What do you want? The royal road? Something easily alien? Well, there's always Afrikaans - or Scots!

Beware expectations fed on the spoon-feeding of modern education and hypertext look-up.

(When I think what a native speaker even of English has to go through to read a text in classical Japanese,
[character >> class. Jap. dic. > mod. Jap. characters >> mod. Japanese dic. > English] for any single unknown word!
(And ">>" look-ups are not algorithmic!)

The point (as Lawrence of Arabia knew) is not MINDING that it hurts...

StyleyGeek said...

I should have known mentioning Sanskrit would bring out the trolls :)

geekman said...

Anonymous - sure the >> look-ups are algorithmic. They might be O(N), akin to finding a specific number in a phone book, but that's still a (tedious) algorithm.

StyleyGeek said...

Geekman, don't feed the trolls!

Anonymous said...

I've been trying to read Sanskrit Buddhist Sutras and figured out at least two word-ordering rules:

1. A verb is often placed at the final position of a sentence, but there're exceptions;
2. Questioning words, such as kutra, are usually put at the begining of the sentences -- like English

Does anyone know of any other word-ordering rules?

I'm also not sure what "free word order" exactly means -- could I exchange the positions of any words in a sentence and then it is still grammartically correct and has the same meaning?

StyleyGeek said...

You are right about those rules, anyway, Anonymous.
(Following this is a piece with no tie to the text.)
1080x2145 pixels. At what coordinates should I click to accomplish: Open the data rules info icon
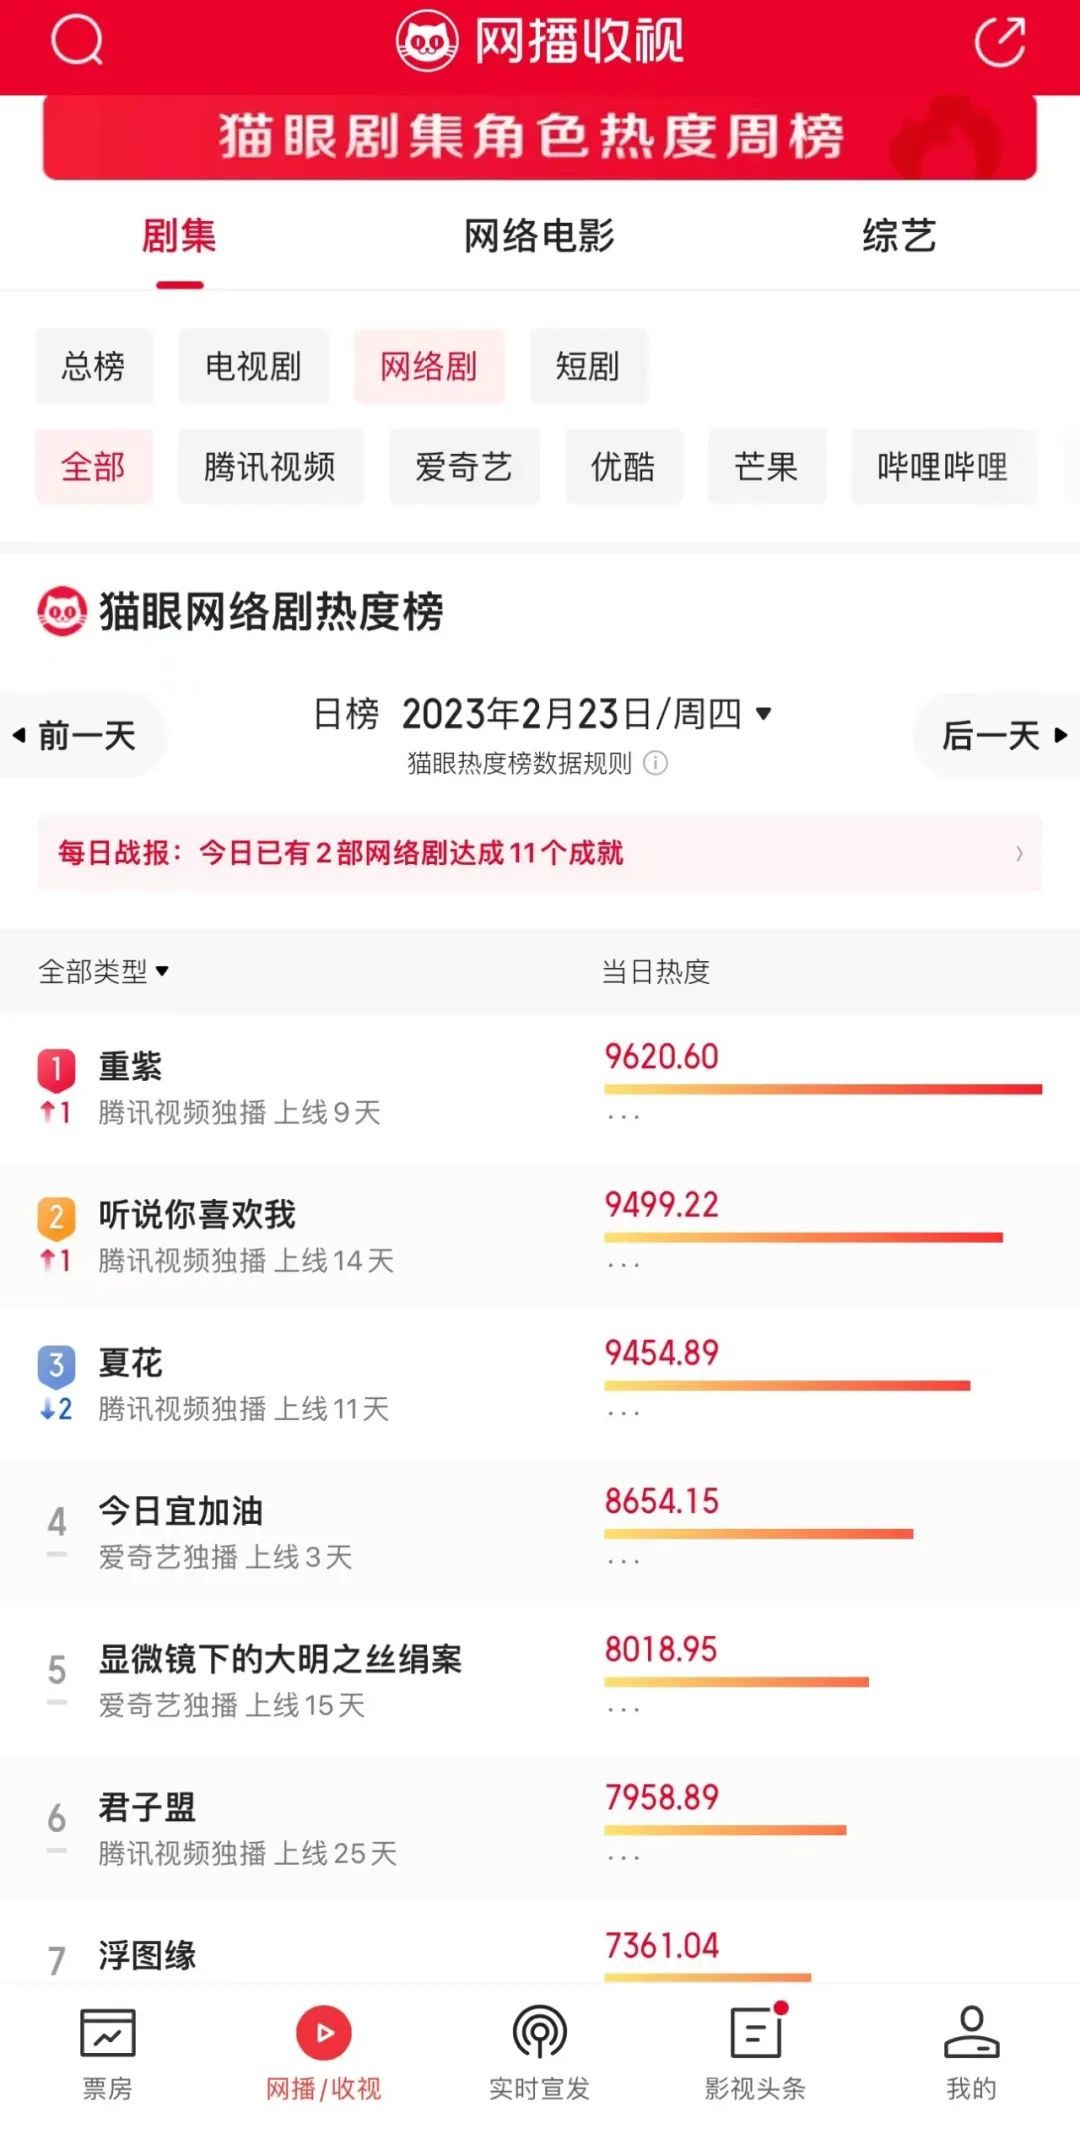(x=656, y=764)
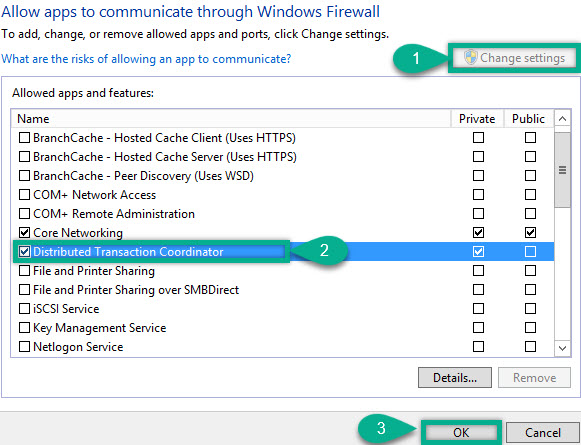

I am more interested in figuring out statistical patterns affecting things like the order of adjectives and nouns, and the order of relative clauses and their heads, though.

Free word order is a term that is used to mean different things by different people: hence my rant about it above. But yes, some people would claim there are languages in which you can rearrange all the words and keep the same meaning.